Gunther Tress, Barbel Tress, G. Fry

    Research output: Contribution to journalArticlepeer-review

    10 Citations (Scopus)


    Integrative research concepts such as interdisciplinarity and transdisciplinarity are gaining currency in landscape research as well as in the broader context of environmental science. Hence an increasing number of projects apply these approaches. Nonetheless, several epistemological and structural barriers hamper the operationalization of integrative research. Difficulty in publishing results from integrative research is referred to as one of the key problems for operationalization. Researchers and authors claim that it is difficult to publish findings from integrative research in international peer-reviewed journals and that suitable journals cannot be found.

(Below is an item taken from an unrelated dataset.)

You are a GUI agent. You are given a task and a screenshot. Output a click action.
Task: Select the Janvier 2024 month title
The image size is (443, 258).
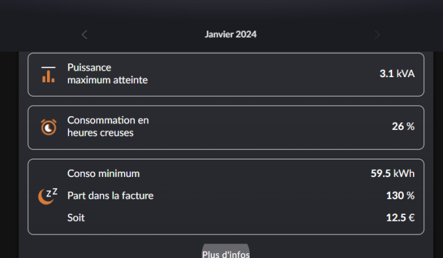(x=230, y=35)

This paper analyses the editorial policies of international peer-reviewed journals towards publishing work resulting from integrative efforts in the field of landscape research. It investigates whether an editorial publication bias against integrative papers exists in scientific journals publishing landscape research articles. The study is based on an analysis of the aims and scope sections as published on the websites of 156 selected journals publishing landscape-related papers and on an E-mail survey of the editors of these journals. The editors were asked whether they accept integrative papers and what criteria they use for selecting reviewers. The majority of editorial policies as published on the journal websites ask explicitly or indirectly for integrative paper submissions. Almost all journal editors accept integrative papers and more than half of the editors select reviewers in part due to their knowledge of integrative research processes. We discuss the question of bias against integrative papers by editors, reviewers and authors and suggest some reasons why publishing integrative research can be difficult. This is due to the additional time needed to compile and write up integrative results, conceptual differences across research fields, lack of common terminology and difficulty in selecting the right journal. This study found no evidence to support the claim of an editorial bias against publishing integrative landscape research papers. The majority of editors of our sample welcome integrative research papers and encourage authors to submit their results from integrative landscape research to peer-reviewed journals. (C) 2006 Elsevier Ltd. All rights reserved.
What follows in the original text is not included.